Escrivá did not publicly use the title of Marquess of Peralta and finally ceded it to his brother Santiago in 1972. Santiago said of the request to rehabilitate the title that "the decision was heroic because [Josemaría] knew that he would be vilified as a result... Josemaría did what is best for me. After the right amount of time had passed, without making use of the title (in fact he never had the intention of using it), he passed the title on to me." The argument that Mons. Escrivá had originally requested the rehabilitation of the title as a favor to his family and with the intention of ceding it to his brother seems belied by the fact that, in 1968, Santiago had requested for himself the rehabilitation of a different title of nobility, the barony of San Felipe, which was not granted. According to historian Ricardo de la Cierva (a former Minister of Culture in the Spanish government) and to architect Miguel Fisac (who had been close to Escrivá and member of Opus Dei from 1936 until his departure in 1955), Escrivá's request for the title might have been part of an unsuccessful attempt to take control of the Sovereign Military Order of Malta (SMOM), a Catholic religious order which required its leading members to be of noble birth and to which his deputy in Opus Dei, Álvaro del Portillo, already belonged. According to de la Cierva, "Monsignor Escrivá's desire for a marquessate is not to my liking but seems to me, given his idiosyncrasies, comprehensible and even forgivable. That the title should have been based on a falsification seems to me extremely sad and even extremely grave."

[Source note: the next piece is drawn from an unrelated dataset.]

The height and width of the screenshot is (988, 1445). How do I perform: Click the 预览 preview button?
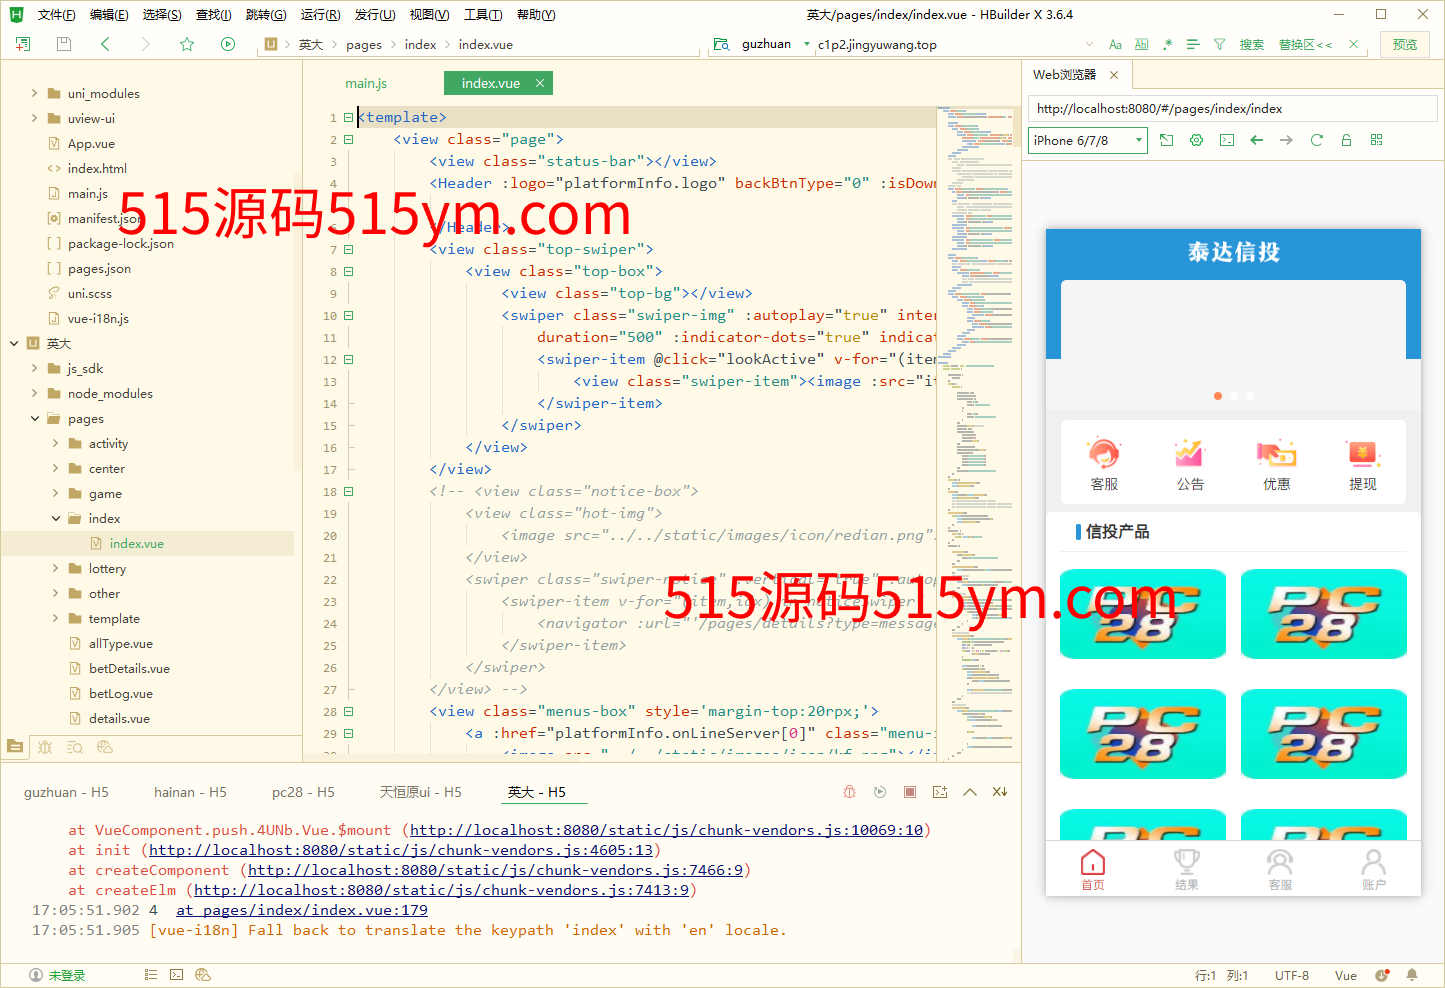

===Relations with other Catholic leaders===
Joan Estruch, professor of sociology at Autonomous University of Barcelona, writes that Escrivá and Opus Dei came into conflict in the 1940s with the Jesuits and with the Asociación Católica de Propagandistas ("Catholic Association of Propagandists") as they competed for ascendancy over young Catholics in university and in government in the Spain of the "First Francoism". Pauline priest Giancarlo Rocca, a church historian and a professor at the Claretianum in Rome, says that Escrivá actively sought the rank of bishop but was twice refused by the Vatican curia, first in 1945, and later in 1950 (when he and his followers had lobbied for his appointment as bishop of Vitoria). According to Rocca, in both instances the curial officials expressed concerns about the organization of Opus Dei and about the psychological profile of Escrivá.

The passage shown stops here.